| TEXT BLOCK |
■ ■ ■

Multiple Possibilities at One Time

A few weeks ago I was talking about Christopher Nolan’s Inception with a friend who had just seen it (this is a common occurrence – kudos again to Mr. Nolan for making a blockbuster film that is so imminently discussable and compels people to want to think about it and talk about it after seeing it). I haven’t seen it since opening weekend in theatres, so in some ways I’m not as well-equipped to discuss the question of the ending and what it means for the reality or non-reality of the rest of the film as those who have seen it more recently or more often, but even from the first time I saw it I found the question of “which parts were a dream” and “whose dream was it” and “is he still in a dream” interesting not because I enjoyed trying to figure out the answer, like a puzzle, but because I think the film invites multiple interpretations that are all supportable. Close reading the film, studying each frame, etc. to try to figure out what really happened is far less intriguing to me than the multiple possibilities the film seems to allow.

I was trying to explain this to my friend, that I thought it was less interesting and perhaps not worth it to try to answer those questions, but in the discussion I almost inadvertently allowed that yeah, there probably was one real answer, though we couldn’t really know what it was, because the film is so well constructed for ambiguity that at least three or four interpretations are supportable. I want to take that back, maybe not for Inception, because Inception is also constructed as a puzzle film and Nolan is enough of a left-brain filmmaker that a determinable answer isn’t out of the question, but for film in general.

■ ■ ■

| DATASET ROWS |
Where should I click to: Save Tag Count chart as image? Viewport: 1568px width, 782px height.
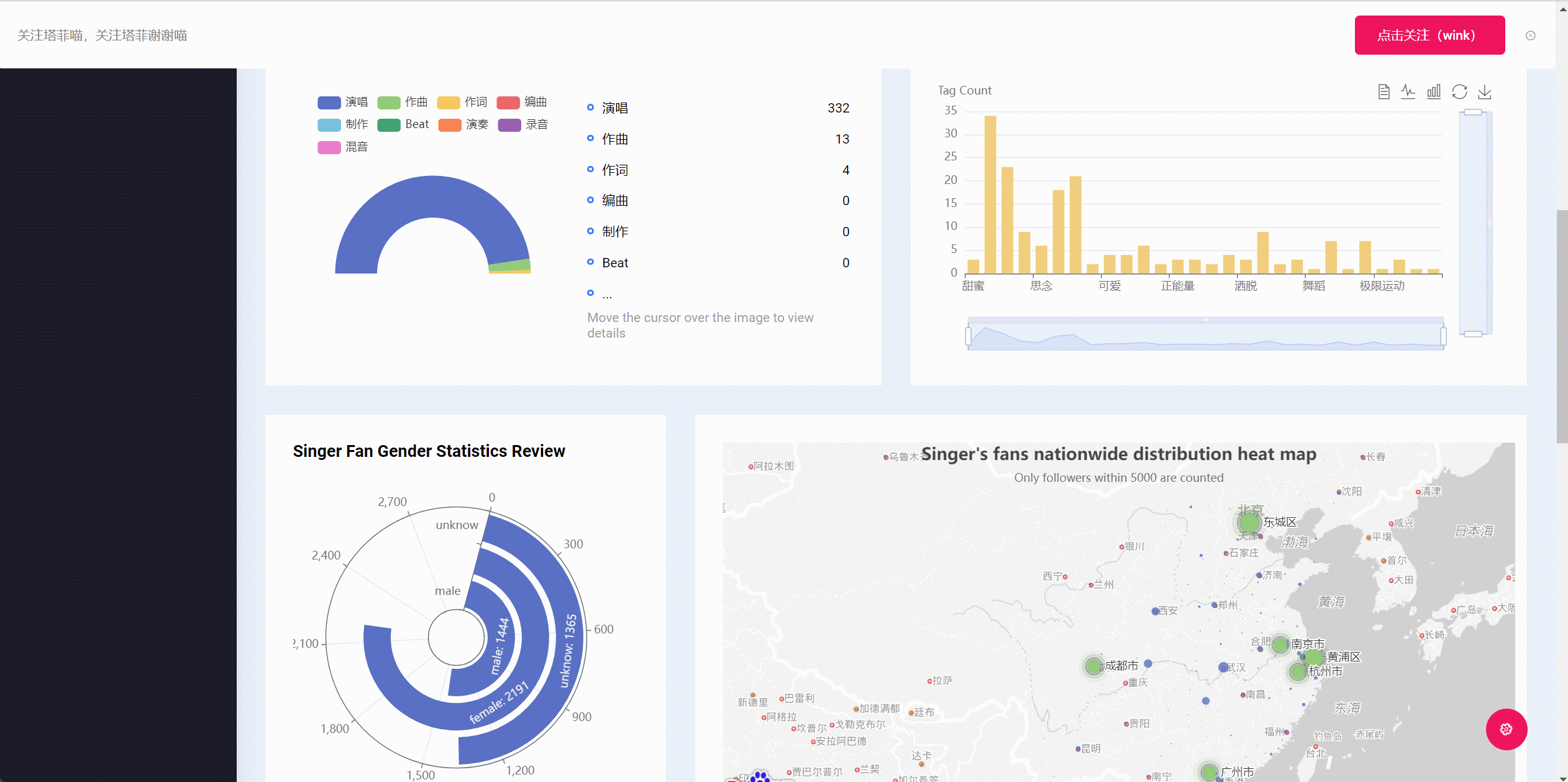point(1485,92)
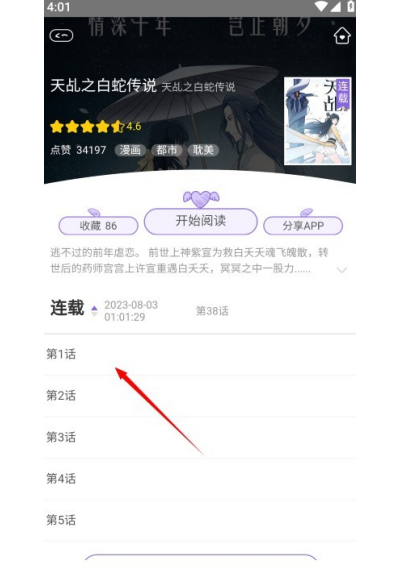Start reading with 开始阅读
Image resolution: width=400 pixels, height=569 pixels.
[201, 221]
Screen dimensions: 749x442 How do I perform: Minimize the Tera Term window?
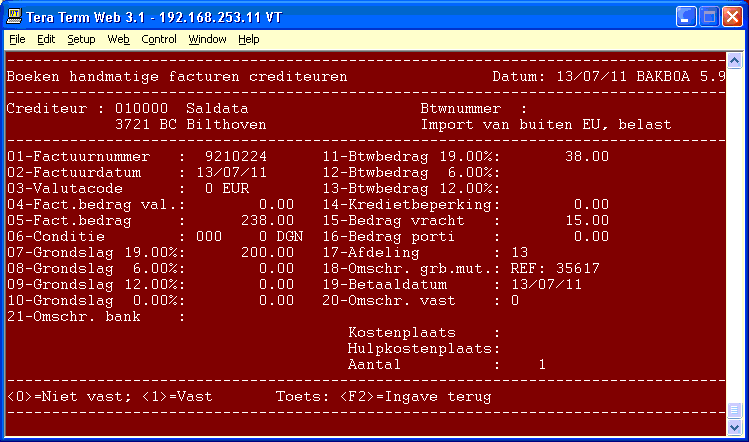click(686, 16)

■ ■ ■

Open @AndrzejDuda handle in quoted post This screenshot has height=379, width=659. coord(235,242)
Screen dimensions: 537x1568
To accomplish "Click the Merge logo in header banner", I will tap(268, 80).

■ ■ ■

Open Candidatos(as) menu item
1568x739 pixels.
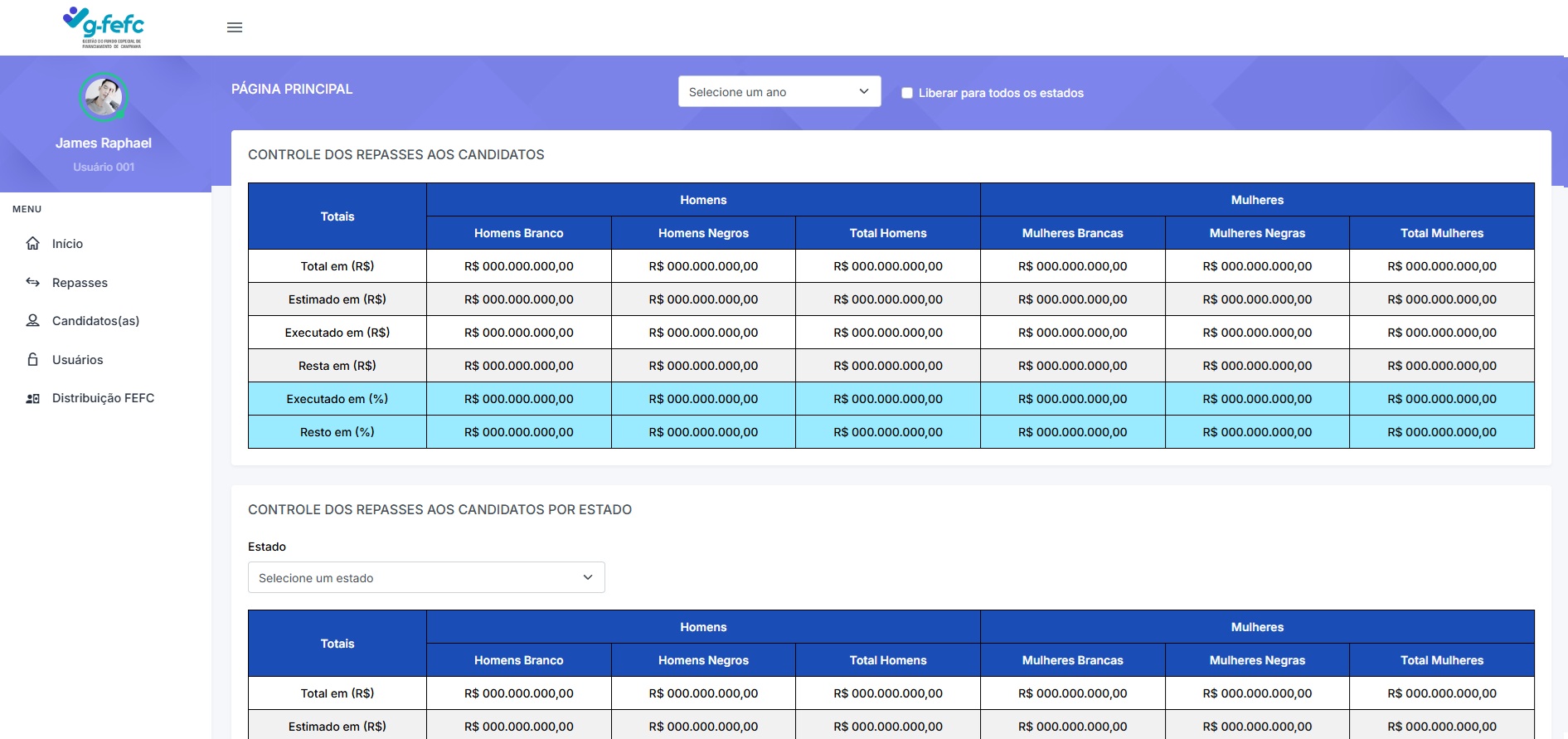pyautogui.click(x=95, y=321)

■ ■ ■

| WHAT YOU NEED TO DO |
**1.** From the post about Inception, transcribe the passage starting at "I was trying" and ending at "film in general.".
**2.** List every phrase in the post about Inception that appears inside quotation marks.

| EXERCISE SOLUTIONS |
**1.**
I was trying to explain this to my friend, that I thought it was less interesting and perhaps not worth it to try to answer those questions, but in the discussion I almost inadvertently allowed that yeah, there probably was one real answer, though we couldn’t really know what it was, because the film is so well constructed for ambiguity that at least three or four interpretations are supportable. I want to take that back, maybe not for Inception, because Inception is also constructed as a puzzle film and Nolan is enough of a left-brain filmmaker that a determinable answer isn’t out of the question, but for film in general.

**2.**
- "which parts were a dream"
- "whose dream was it"
- "is he still in a dream"